A grandeza e a importância de As aventuras de Augie March no contexto histórico da literatura norte-americana são bem conhecidas. A publicação do monumental romance, em 1953, ocasionou a imediata projeção nacional e internacional de Saul Bellow, até então autor de dois livros de sucesso apenas relativo. Escrito quase totalmente durante a estada do escritor em Paris (1948-50), o livro ocasionou uma verdadeira revolução na linguagem literária dos Estados Unidos.
À maneira dos pioneiros que primeiro exploraram as costas da América, o irrequieto narrador-protagonista desvela um novo continente da literatura em língua inglesa.
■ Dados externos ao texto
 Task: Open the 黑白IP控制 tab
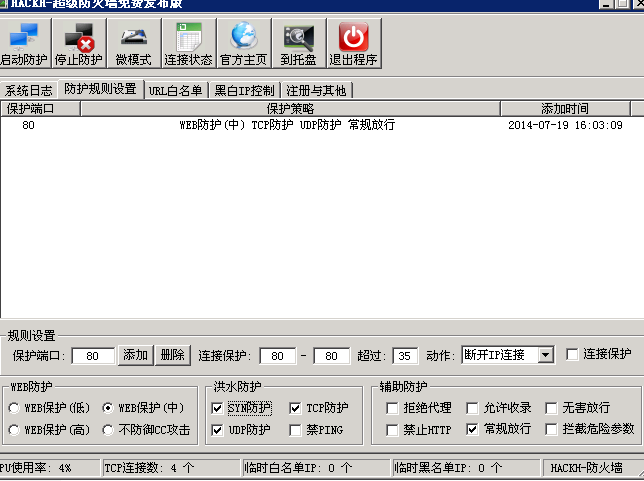tap(244, 90)
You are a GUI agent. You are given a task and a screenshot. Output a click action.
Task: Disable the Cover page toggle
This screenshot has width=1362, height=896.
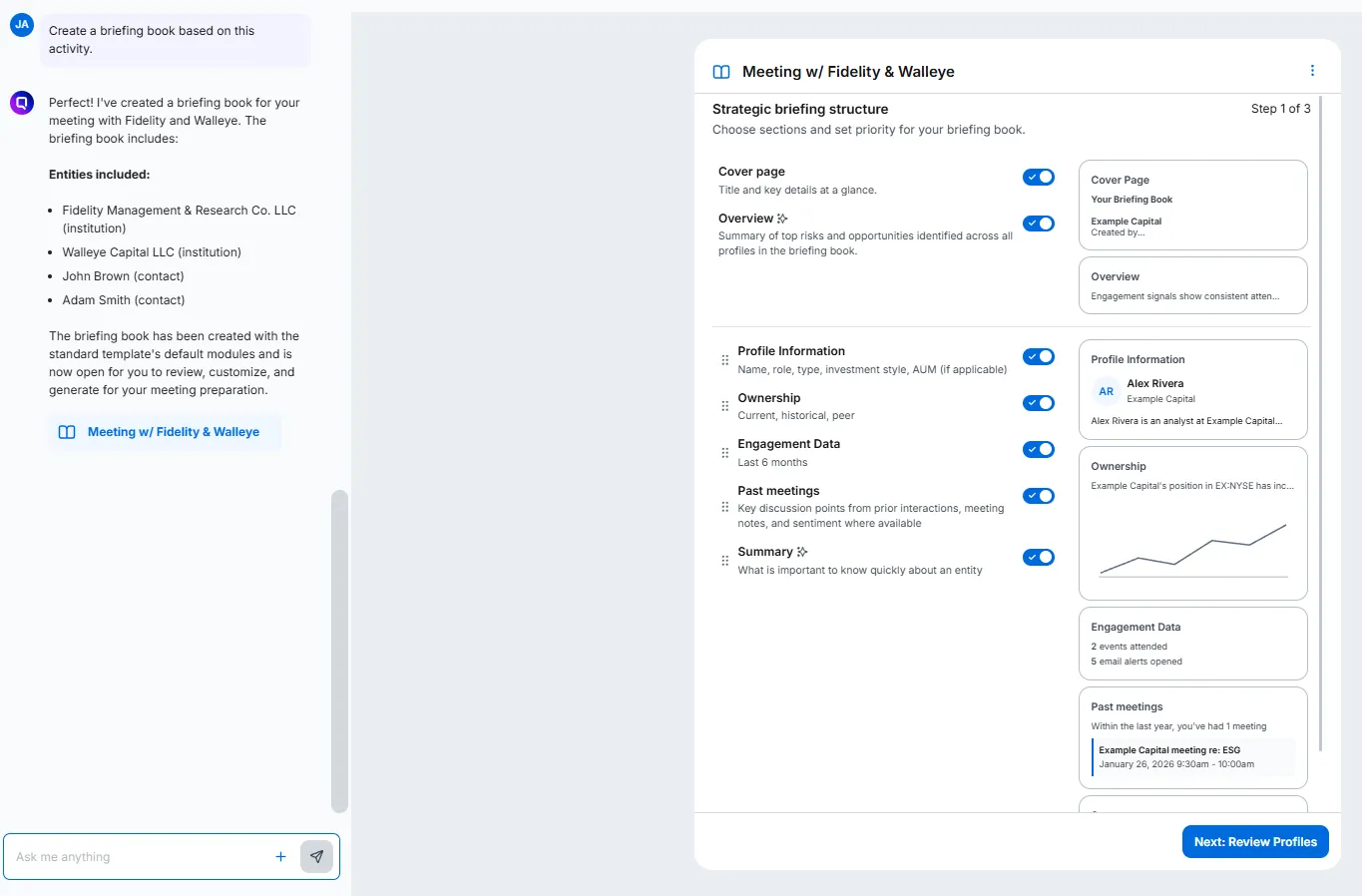click(1039, 177)
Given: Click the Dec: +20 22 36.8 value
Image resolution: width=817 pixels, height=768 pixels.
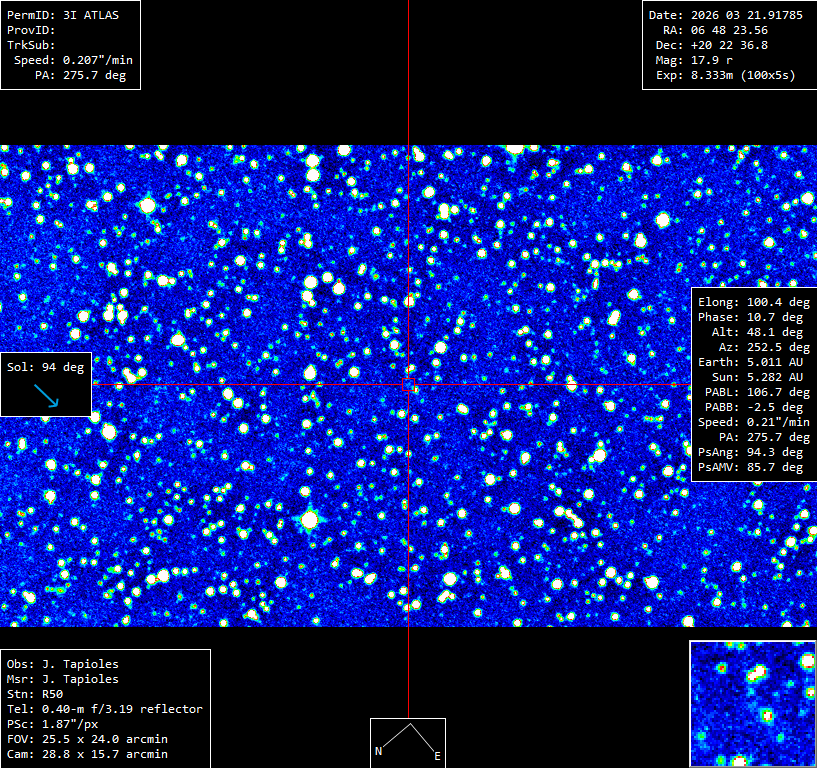Looking at the screenshot, I should pos(711,45).
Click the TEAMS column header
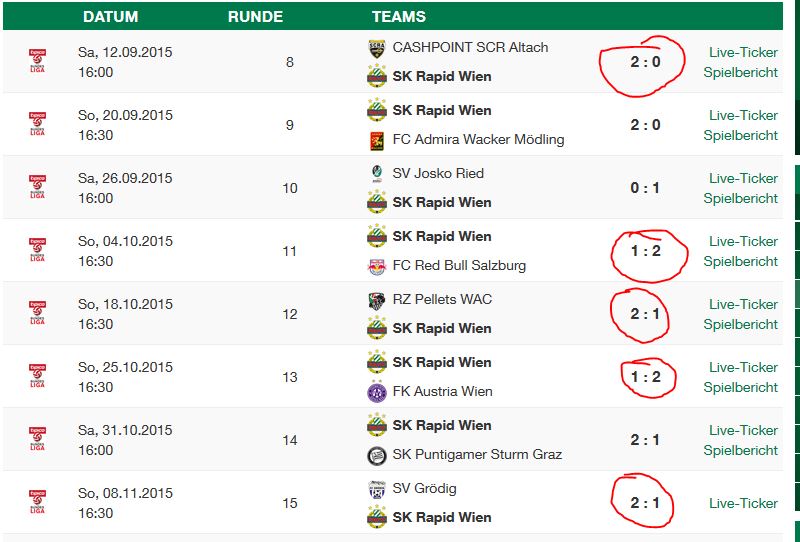 coord(398,17)
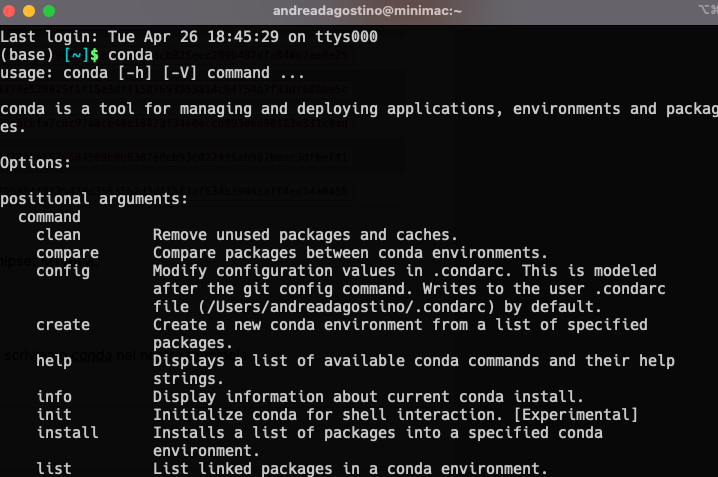Click the yellow minimize window button
Viewport: 718px width, 477px height.
point(31,10)
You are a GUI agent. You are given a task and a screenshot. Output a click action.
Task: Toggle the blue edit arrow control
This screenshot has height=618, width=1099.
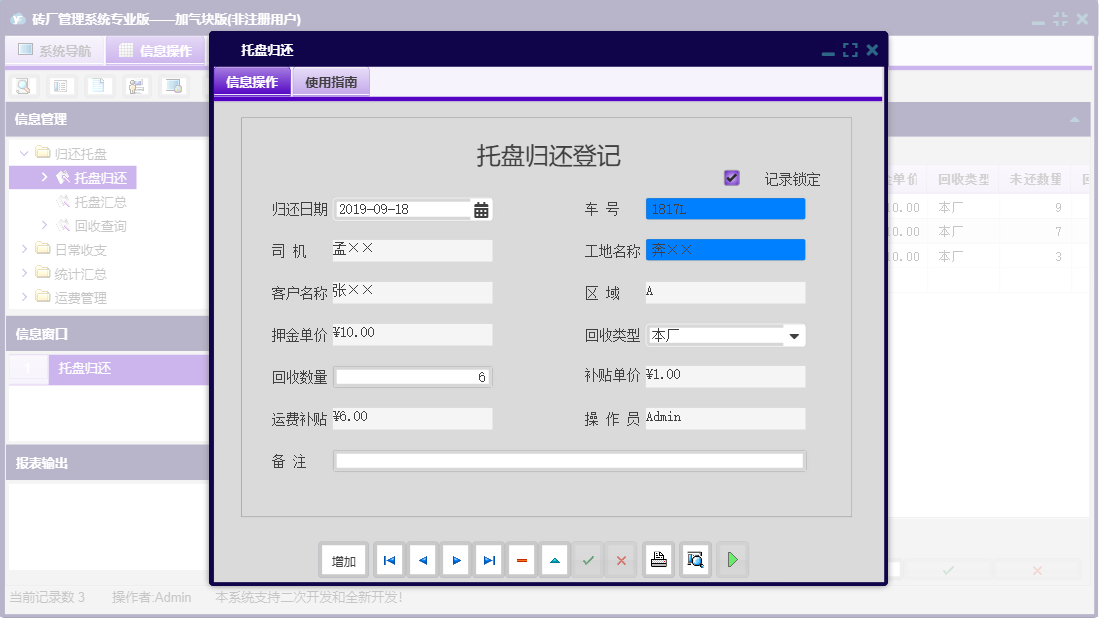[554, 560]
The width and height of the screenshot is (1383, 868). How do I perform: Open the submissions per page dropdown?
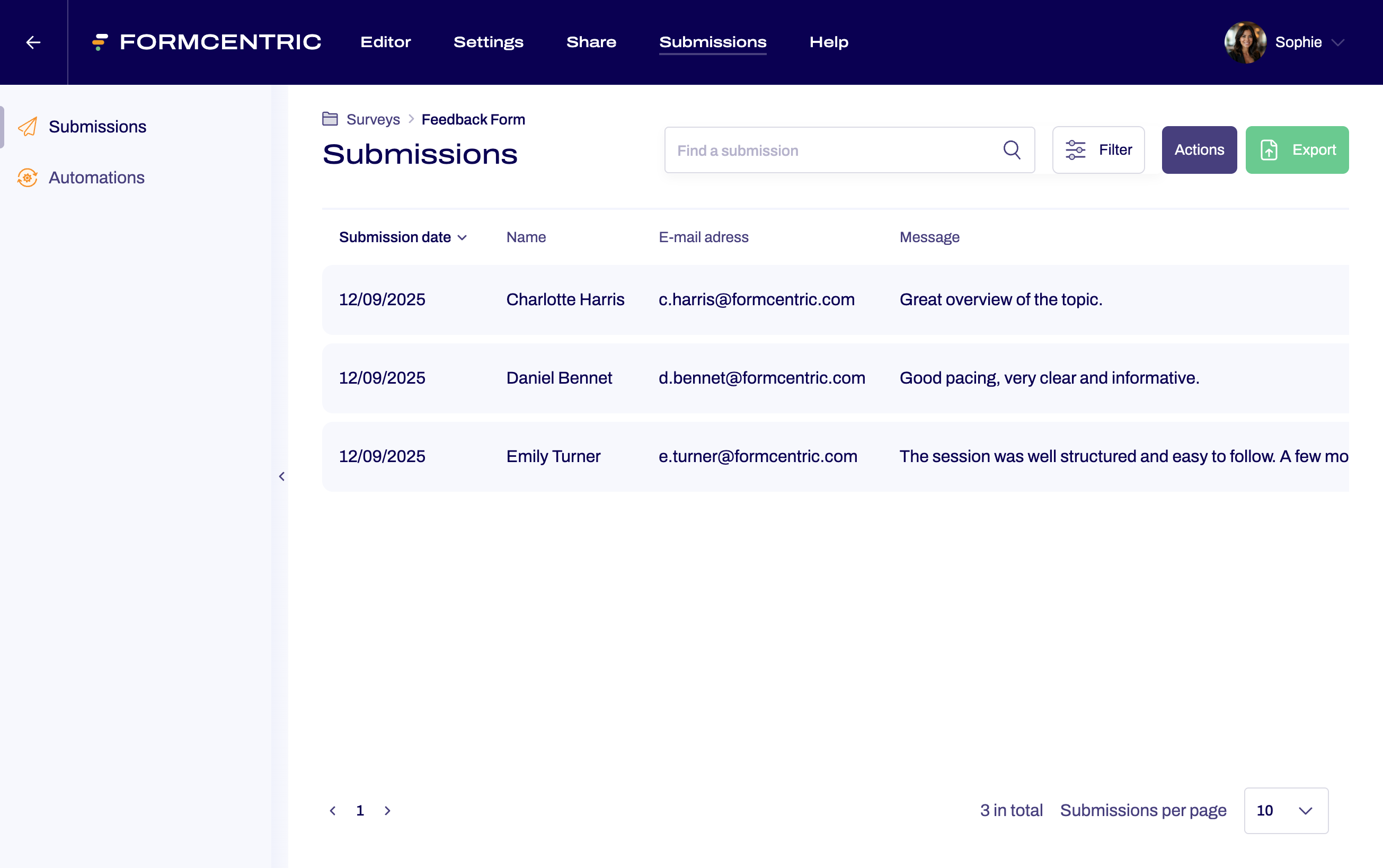coord(1286,810)
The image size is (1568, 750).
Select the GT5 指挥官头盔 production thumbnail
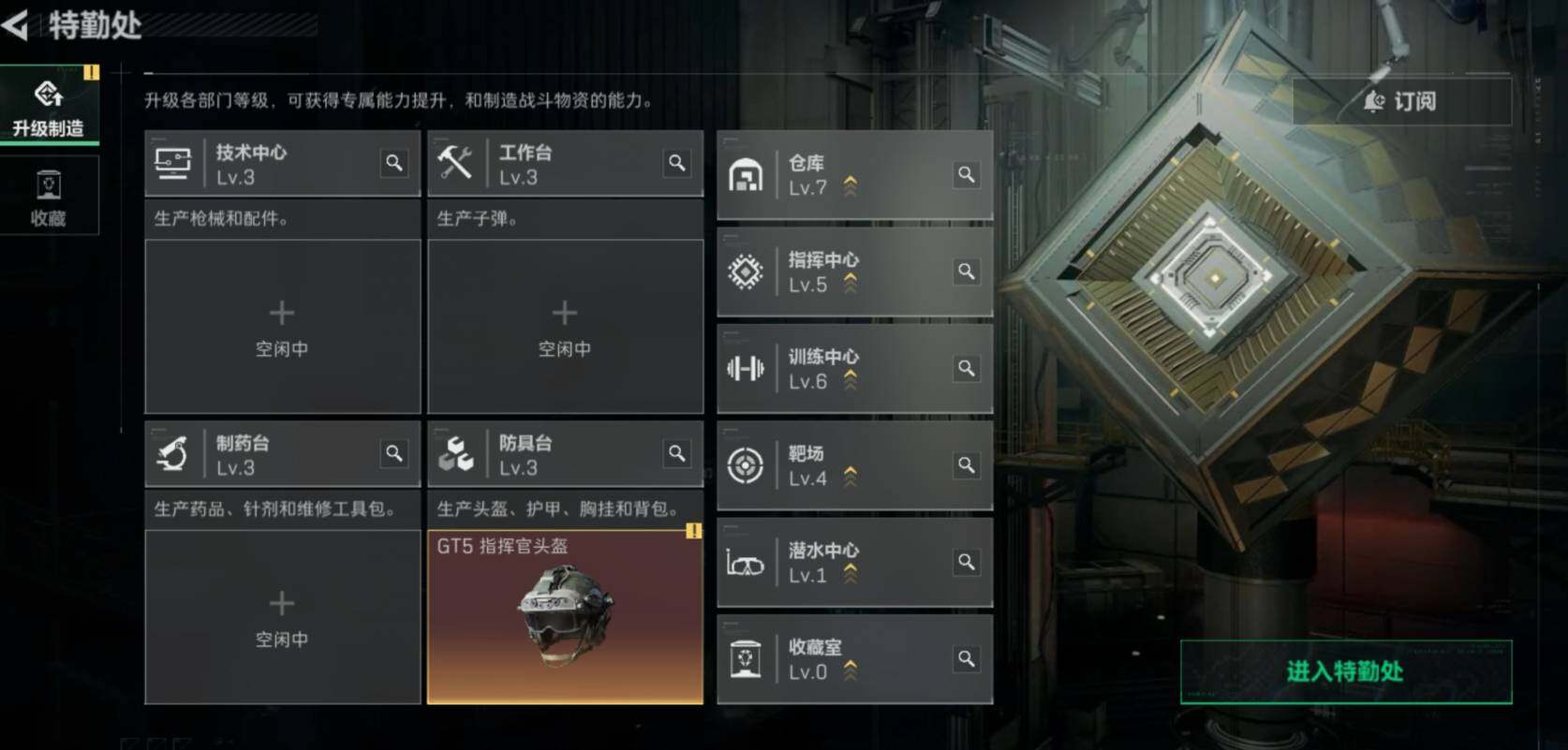click(565, 617)

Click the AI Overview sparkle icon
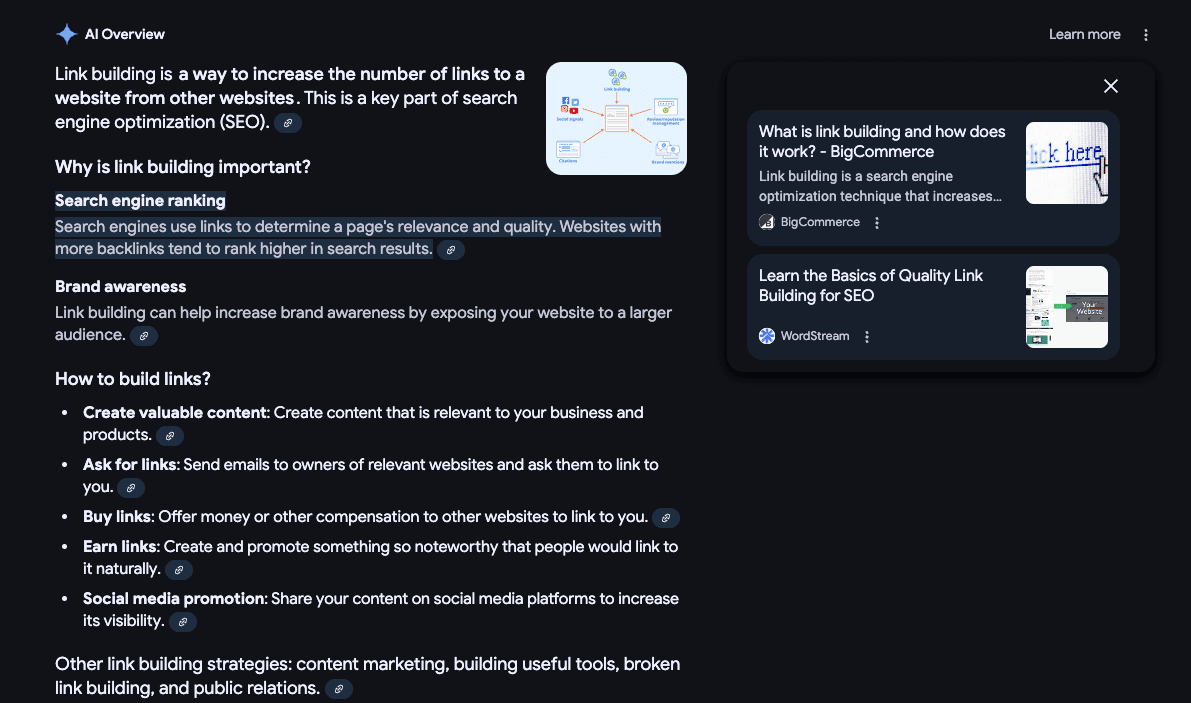(x=66, y=34)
Se em Ulisses James Joyce encena nas ruas de Dublin um épico labirinto de vozes míticas, As aventuras de Augie March consagra os bairros do empobrecido sul de Chicago, durante a Grande Depressão, como cenário natural das andanças desta espécie de desiludido Cândido do século XX. Do otimismo romântico da juventude ao cinismo pessimista da idade madura, desempenhando as profissões mais inusitadas - de sindicalista e corretor de imóveis a ladrão de livros -, Augie March é o arquétipo do anti-herói errante da literatura norte-americana contemporânea.
A movimentada trajetória de Augie March entre os Estados Unidos, o México e a Europa desenha o mapa desta espécie de grande epopeia irônica, habitada por numerosos tipos inesquecíveis. Além das celebradas inovações formais, As aventuras de Augie March apresenta uma maravilhosa galeria de personagens secundários: a rabugenta vovó Lausch e suas engraçadas expressões em iídiche, o rico Einhorn e sua sinistra cadeira de rodas, sem esquecer da enigmática águia Calígula, espécie de emblema das hesitações da aventura americana.
As palavras escolhidas pela Academia Sueca, ao justificar a atribuição do prêmio Nobel de Literatura de 1976 a Saul Bellow - "humana compreensão e sutil análise da cultura contemporânea" - sintetizam com rara propriedade a essência da arte narrativa de As aventuras de Augie March.